One thing I've seen in cases like this is creating per-server, per-user, or per-server/per-user dedicated credentials that only have access to the proxy from a specific IP. It doesn't solve your core obfuscation problem but it mitigates the effects of someone seeing the password because it's worth so little.
Regarding the latter option, we came up with a "reverse crypt" password encoding at work that we use for stuff like this. It's only obfuscation because all the data needed to decode the pw is stored in the encoded string, but it prevents people from accidentally seeing passwords in plain text. So you might, for instance, store one of the above passwords in this format, and then write a wrapper for apt that builds apt.conf dynamically, calls the real apt, and at exit deletes apt.conf. You still end up with the pw in plaintext for a little while, but it minimizes the window.

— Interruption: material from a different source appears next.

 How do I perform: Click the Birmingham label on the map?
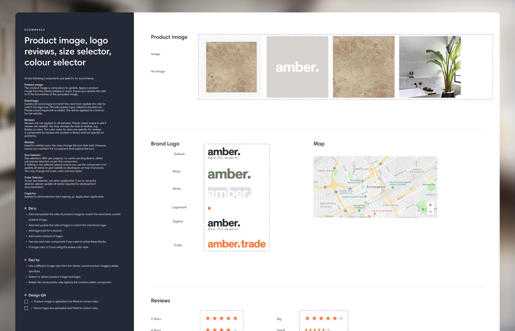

Is public key authentication a valid alternative for you?
As long as all three of these things are true, you're out of luck:
Server needs web access
Users need absolute control over server (root)
You don't want users to have server's web access
If you can't remove #2 or #3, your only choice is to remove #1. Set up an internal server that hosts all the software updates. Keep that one locked down from your other users and don't allow other servers to have web access.
Anything else you try to do is just fooling yourself.
we solved this problem by not asking for proxy passwords on rpm, apt or other similar updates (virus databases, windows stuff etc)
That's a small whitelist of known repositories to add to the proxy.
I suppose you could create a local proxy, point these tools through that, and then have the local proxy interactively ask the user for the external proxy password which it would then apply. It could optionally remember this for a few minutes in obfuscated internal storage.
An obvious attack vector would be for a privileged user to modify this local proxy to do something else with the entered password (as they could with anything else such as an email client that requests it or the windowing system itself), but at least you'd be safe from inadvertent viewing.